Anonymous More than 1 year ago
The most self absorbed characters, flimsy premise and a sorry inept police dept. Don't waste your money or time. If still intrigued check it out at the library, sooooo glad I didn't waste my money on it.
Anonymous More than 1 year ago
Interesting plot, kept me guessing until the end. The characters were engaging and believable. I loved the British vernacular and the colorful vocabulary - a great read.
Anonymous More than 1 year ago
Characters are not likeable. Police are inept. H ard to follow at times. Not worth the time or money.

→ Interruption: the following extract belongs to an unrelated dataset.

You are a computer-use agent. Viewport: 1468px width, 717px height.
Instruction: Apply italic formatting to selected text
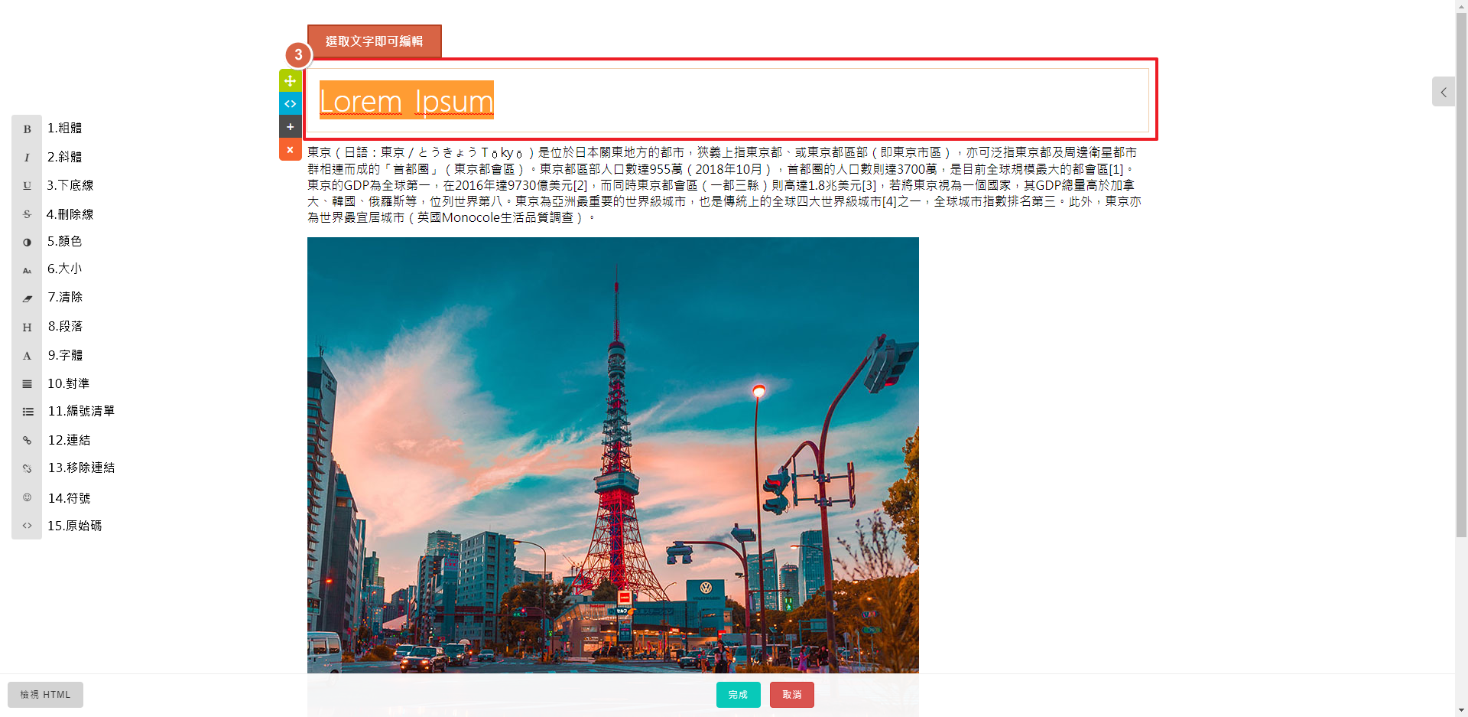click(x=27, y=158)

Anonymous More than 1 year ago
It's frustrating when reading a mystery novel having to spend time figuring out what the author has to say. "Missing, Presumed" is very well written and easy to read. As an American there were certain terms I was unfamiliar with, but nothing that stopped me from enjoying the story. Manon is a very relatable character, even if you don't share her path in life. I am an avid reader and never would have guessed how all the pieces fit together. This is a murder mystery/police procedural lite--without all the disgusting detail. I appreciate that. But it is more the story of a woman approaching middle age who wants it all but has difficulty figuring out what that is and if having it all is worth the effort. I recommend this book highly.
Anonymous More than 1 year ago
Have ordered # 2, fortunately, it will be available tomorrow! Clever, witty, intelligent...what more can you ask for??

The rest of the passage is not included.